··· Recorded information

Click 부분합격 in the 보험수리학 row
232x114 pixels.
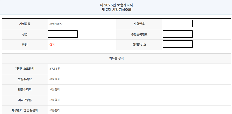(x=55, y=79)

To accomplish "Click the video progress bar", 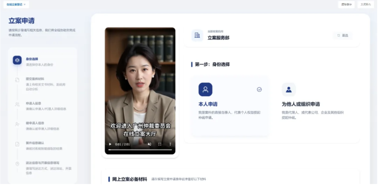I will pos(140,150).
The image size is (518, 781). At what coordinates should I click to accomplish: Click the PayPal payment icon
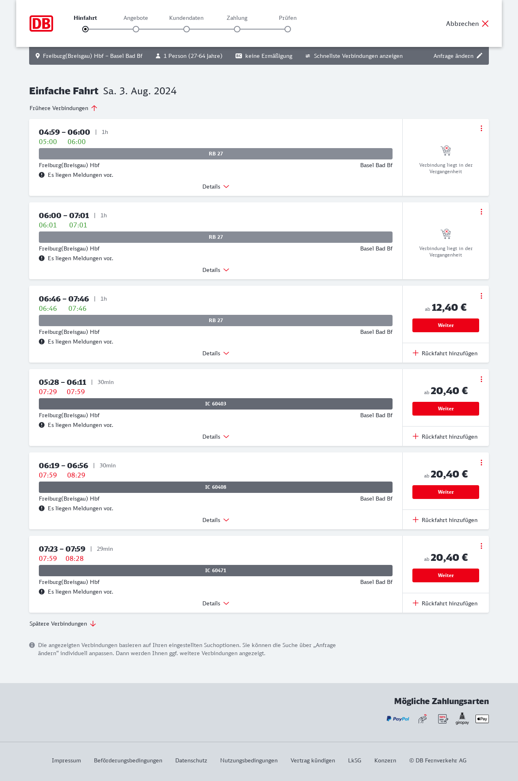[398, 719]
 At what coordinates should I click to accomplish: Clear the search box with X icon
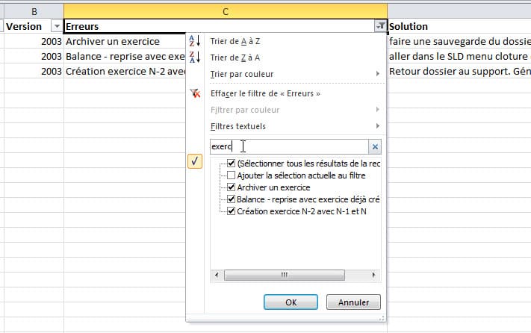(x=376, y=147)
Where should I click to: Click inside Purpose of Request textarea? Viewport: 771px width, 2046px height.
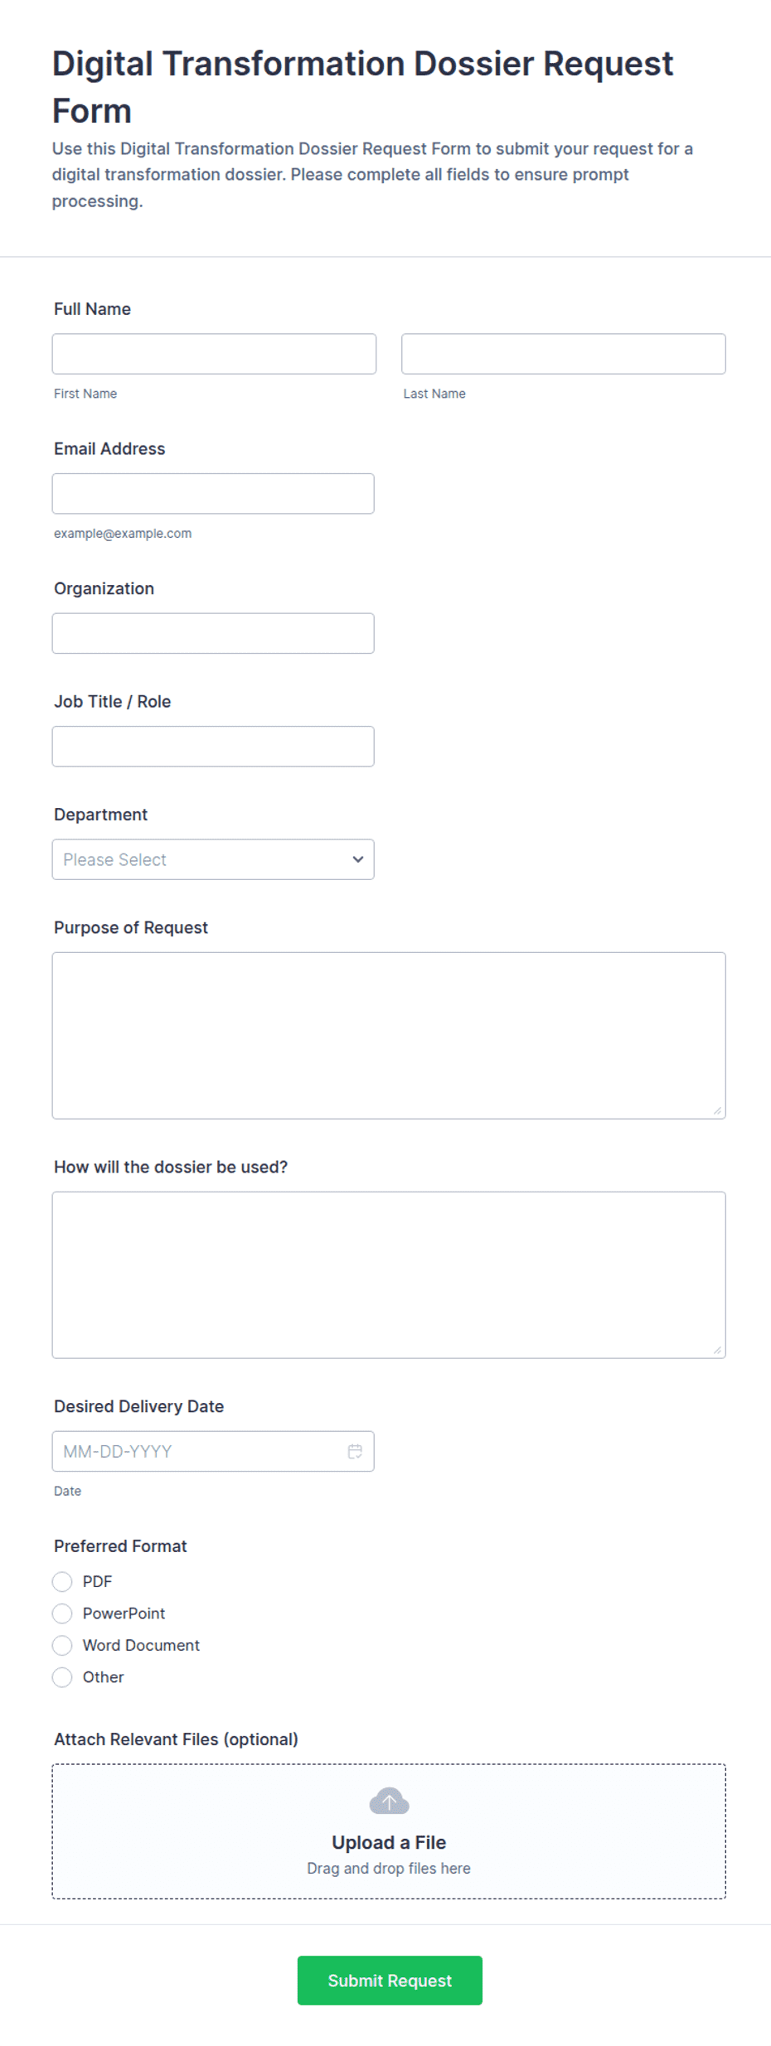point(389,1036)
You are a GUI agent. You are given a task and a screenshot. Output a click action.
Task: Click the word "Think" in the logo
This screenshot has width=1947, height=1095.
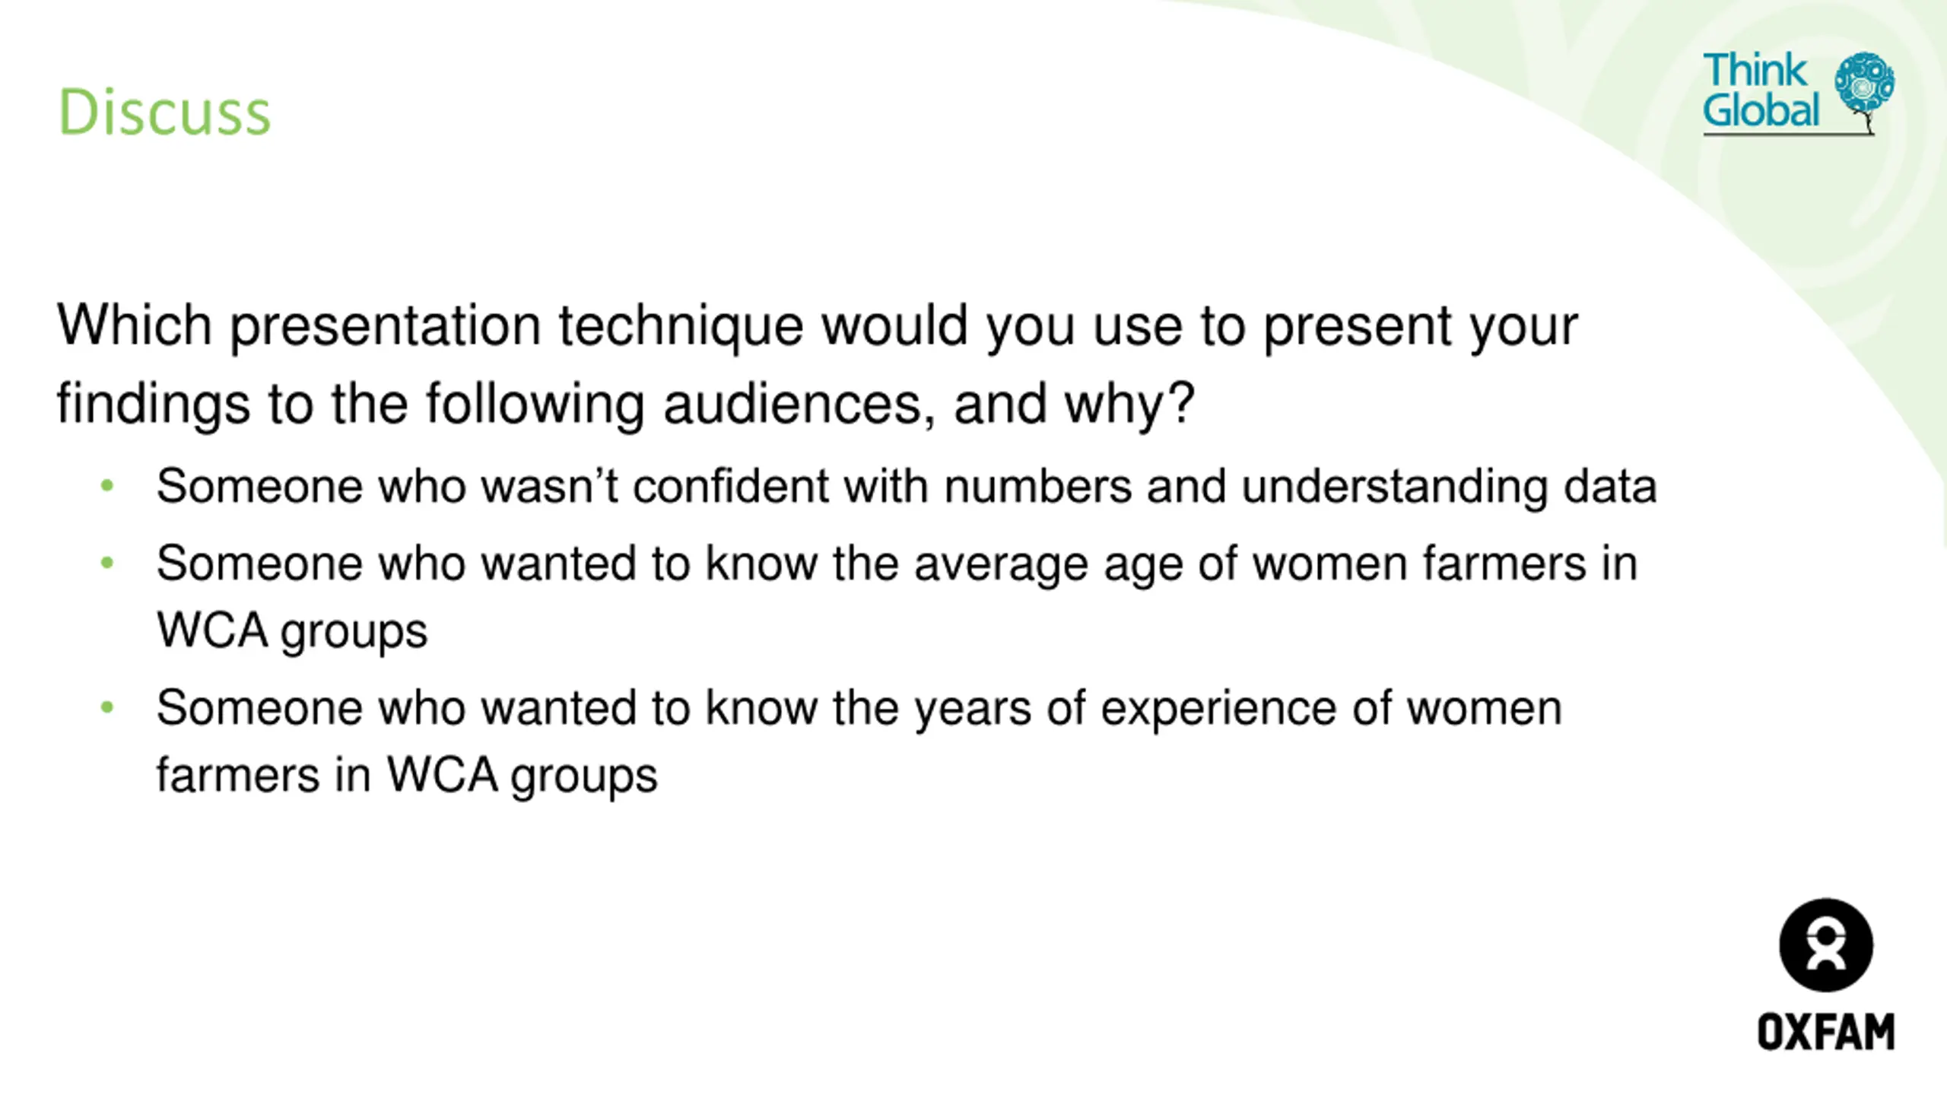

······

§ Your instructions:
Exactly the lines from the one containing "Task: Click the" through the last line of the data above should be output, both ends included, with every picture left out.

§ Answer below:
Task: Click the word "Think" in the logo
This screenshot has width=1947, height=1095.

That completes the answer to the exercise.